New Update
With the growing complexity of cyber-attacks, enterprises are spending millions to avoid cyber-crime. However, due to bad security practices such as usage of elementary passwords for system access creates most vulnerable opportunity for cyber criminals. In such scenarios cyber criminals use brute force attack to take control of network. Based on "National Exposure Index" report by Rapid7, 73% of Indian RDP servers are exposed to bruteforce attacks, and ranks 18th on the Global Index.
In the last 2 months, eScan has noted that most ransomware attacks could be contributed to cyber criminals using rogue RDP sessions to take control of servers & injecting ransomware in order to extort ransom from unsuspecting companies. The methodology to do this is being smartly executed by taking all possible steps to pro-actively disable real-time monitoring technology and/or uninstalling any anti-malware products installed on the said end-points.

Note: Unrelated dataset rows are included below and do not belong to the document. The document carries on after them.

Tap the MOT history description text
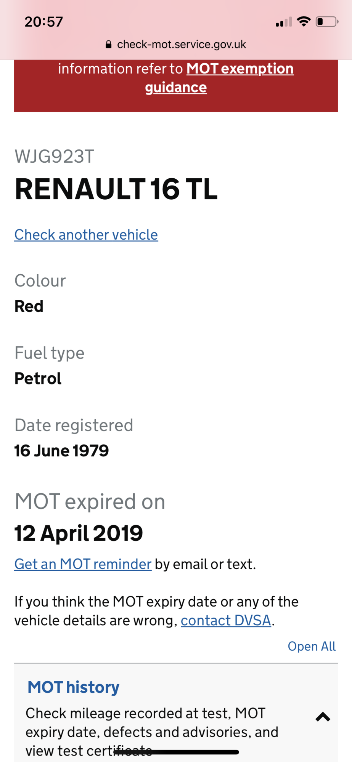The image size is (352, 762). (152, 732)
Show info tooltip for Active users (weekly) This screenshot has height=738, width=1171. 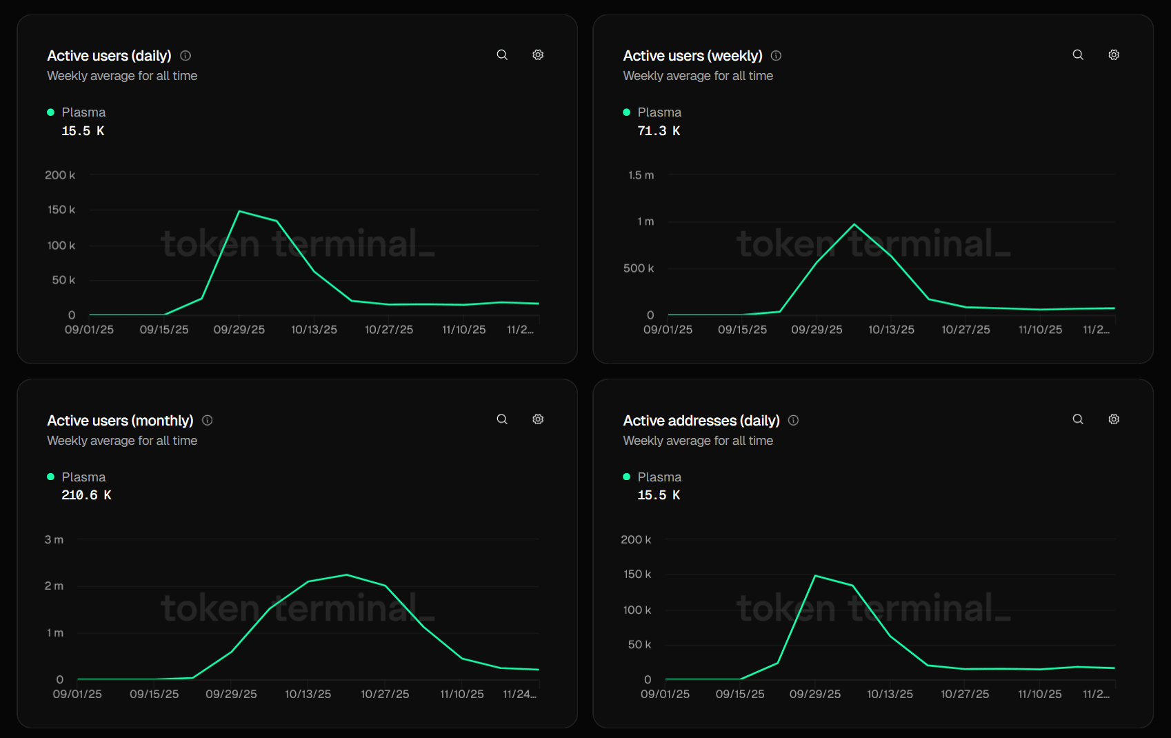coord(776,56)
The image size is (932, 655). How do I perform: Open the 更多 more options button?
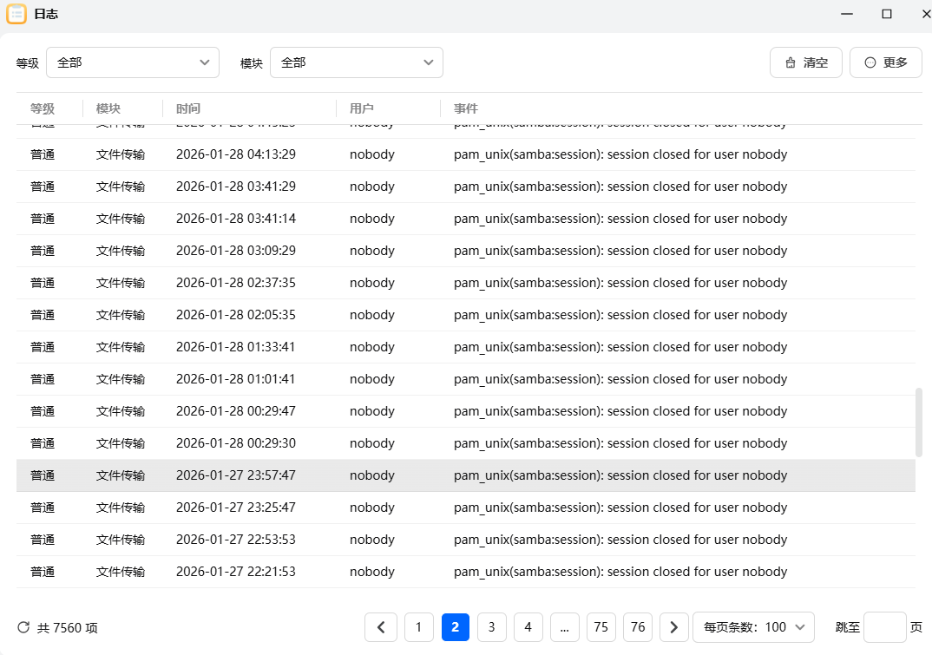pyautogui.click(x=885, y=62)
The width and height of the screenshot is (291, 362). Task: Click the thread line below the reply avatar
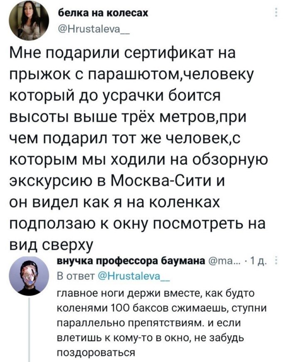point(29,330)
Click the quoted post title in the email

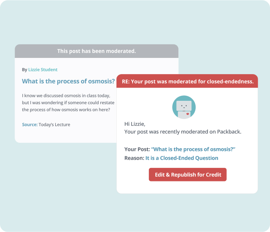[x=193, y=149]
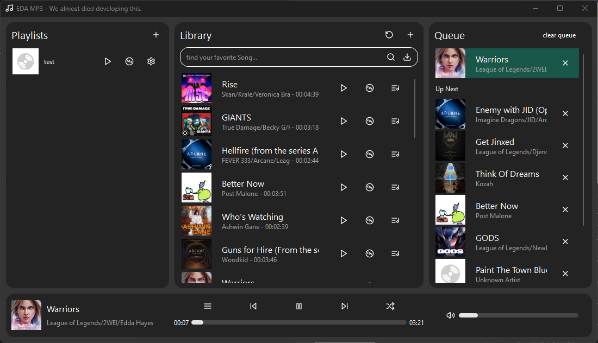
Task: Add a new playlist with plus icon
Action: click(x=156, y=35)
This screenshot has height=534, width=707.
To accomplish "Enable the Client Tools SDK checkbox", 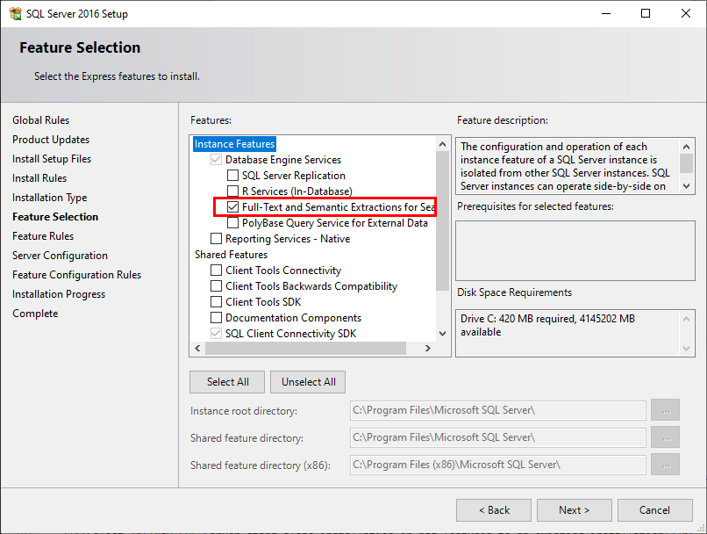I will pyautogui.click(x=217, y=302).
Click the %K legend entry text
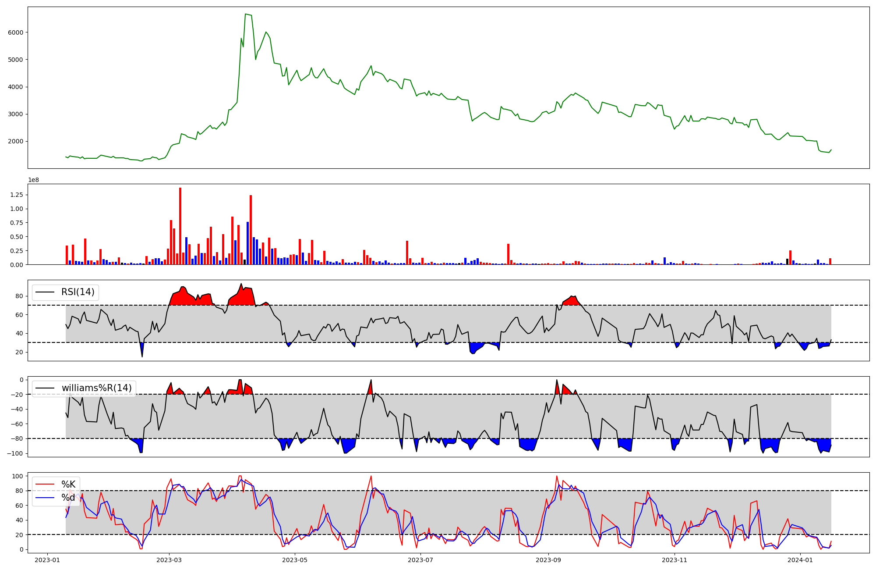Screen dimensions: 876x570 tap(68, 485)
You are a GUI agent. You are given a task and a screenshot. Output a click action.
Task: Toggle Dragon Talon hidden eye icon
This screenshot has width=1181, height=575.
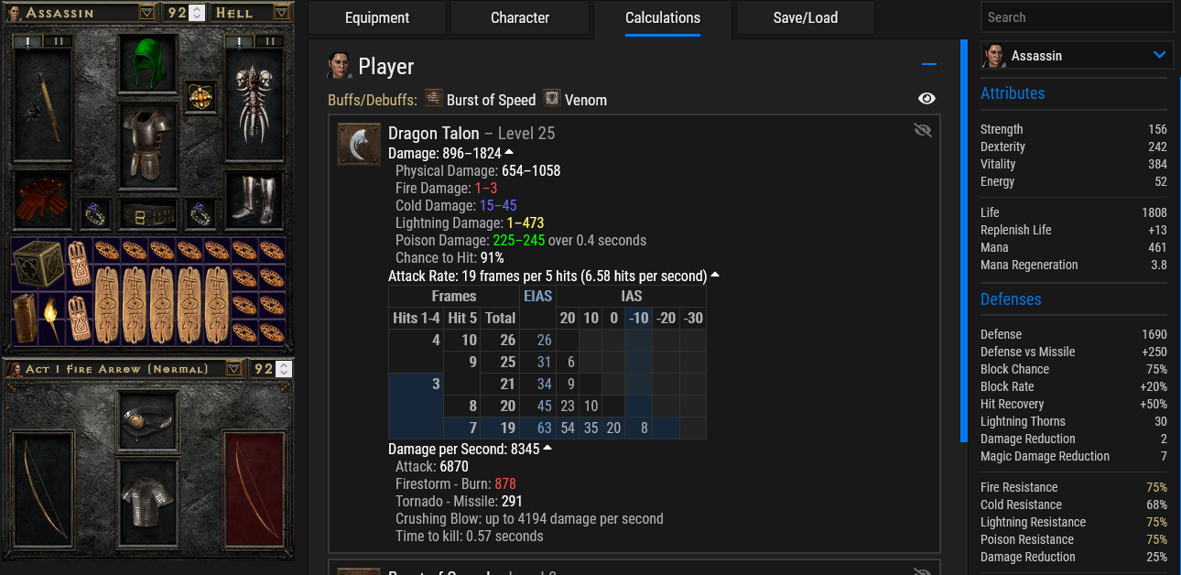[923, 130]
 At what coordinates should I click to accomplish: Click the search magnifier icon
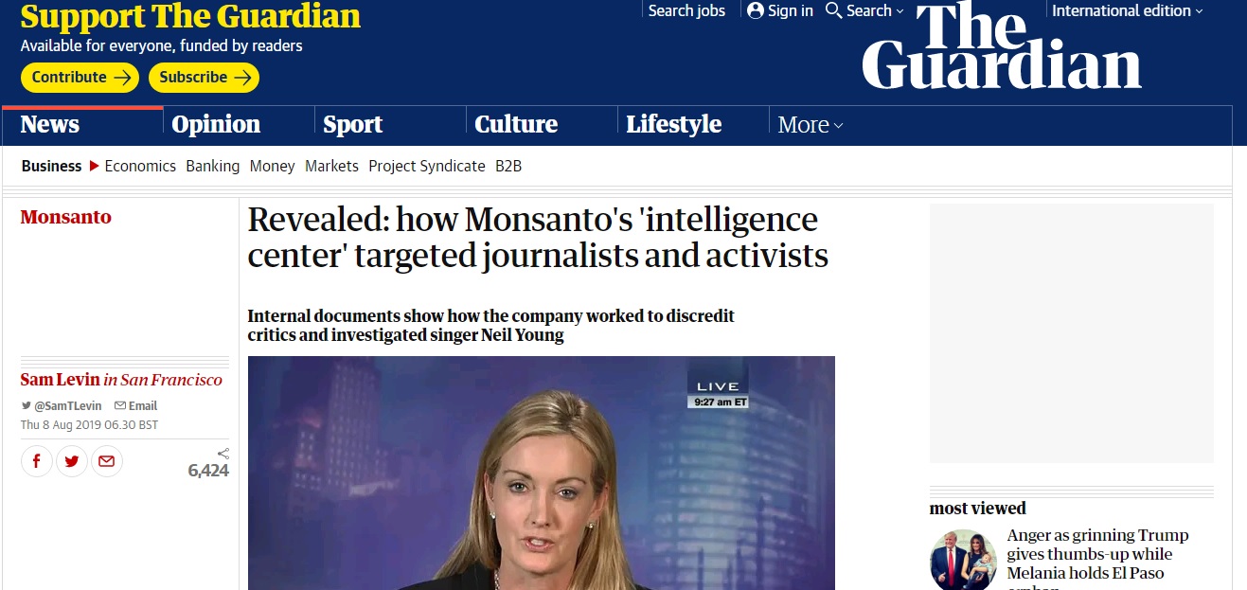pos(833,10)
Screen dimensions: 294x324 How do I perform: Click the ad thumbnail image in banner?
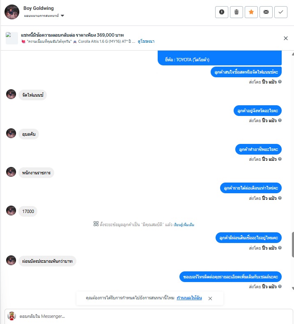[x=12, y=38]
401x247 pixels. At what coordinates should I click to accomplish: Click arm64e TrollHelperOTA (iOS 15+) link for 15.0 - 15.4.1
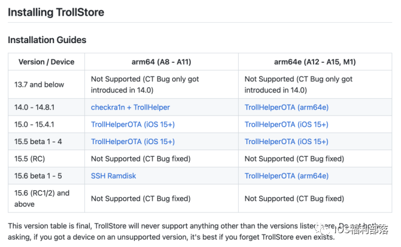pos(286,124)
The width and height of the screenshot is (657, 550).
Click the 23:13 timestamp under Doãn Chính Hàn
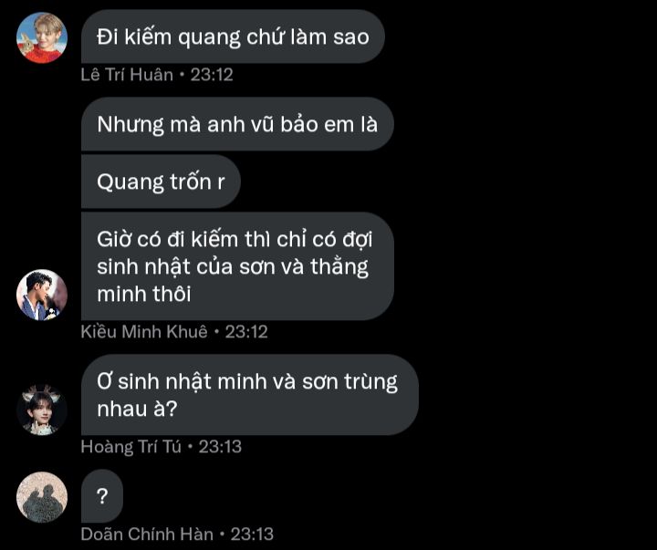[x=252, y=534]
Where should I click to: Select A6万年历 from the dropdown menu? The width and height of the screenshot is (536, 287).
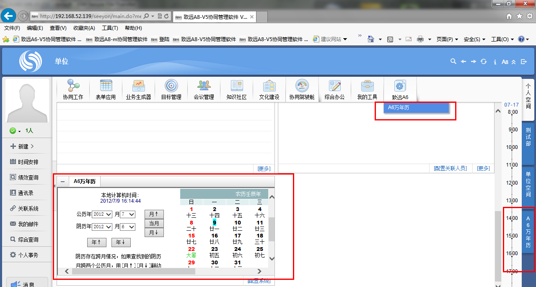(x=416, y=107)
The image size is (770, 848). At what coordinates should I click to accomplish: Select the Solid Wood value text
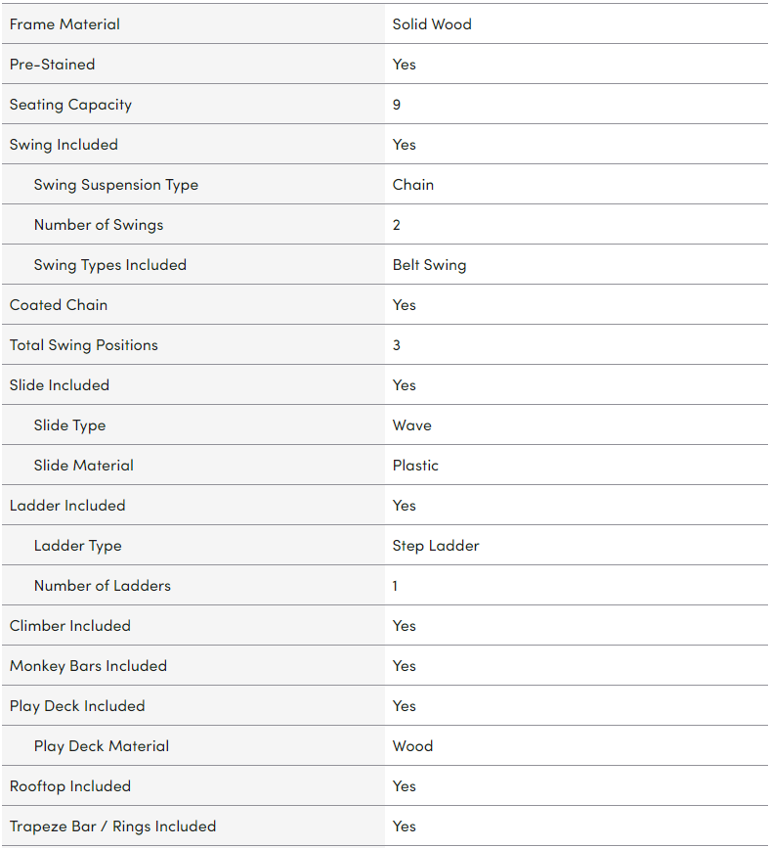pyautogui.click(x=432, y=24)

IT Administration and management of assets for every Organization is a tedious task, and in order to simplify this process of troubleshooting / maintenance, IT Administrators make use of various Remote Access Technologies viz. Remote Desktop Protocol (RDP) so as to access the graphical interface of another computer over a network connection.
It is to be noted that the security of RDP is limited to strong passwords and a secure connection by way of implementing TLS so as to mitigate various forms of brute-force / password guessing attacks or MITM attacks.
Due to various reasons not every organization implements password policies, and in many cases it is the user who has to choose their own password. Furthermore, password reuse is another area of concern which has to be addressed.
Usage of RDP
To facilitate Centralized Management of computers, organizations implement RDP and access these systems either through LAN or Internet. In order to protect RDP enabled systems from outsiders, VPN might be implemented but in majority of cases, Administrators configure the firewall to open up RDP for the systems they would want to manage remotely.
RDP Attacks
Pen-testing platforms such as Kali offer RDP Bruteforce and Exploit tools which are being specifically used for targeting systems with Internet facing RDP systems. Bruteforce attack would generate large numbers of Failed Login Notifications and are logged. Furthermore, the users are not even aware of the on-going Brute Force attack, since it is not imperative that the attack would take place when the user would be logged in and working on the system.
- Failed RDP Authentications although are subjected to Log Audits, but users are never alerted whenever they succeed in breaching the security. This has resulted in the rise of Brute Force of RDP sessions.
- Due to the fact that users were never aware of the on-going RDP authentications, the perpetrators in all the cases were able to gain complete control of the system.
- Attackers upon successful exploitation would implement backdoors or pivot to other systems and in some cases infect the systems with Ransomware.
TSPM - Terminal Services Protection Module
eScan's Terminal Services Protection Module (TSPM) not just detects these brute force attempts but also heuristically identifies suspicious IP Addresses / Hosts and blocks any access attempts from them and in order to safeguard the systems from future attacks, the IP addresses and Hosts from future attacks are banned from initiating any further connections to the system.
As mentioned earlier, it has been known that attackers would try to uninstall security applications from compromised systems in order to cover up their tracks and stop the administrators from getting alerted about the breach. eScan TSPM detects and stops these attempts too, moreover the administrators are also alerted about the preventive measures initiated by TSPM.
In the present landscape where attackers are trying to exploit every known weakness be it unpatched systems or inability of the users / administrators to maintain password hygiene, eScan's TSPM would protect the systems/organizations from such attacks.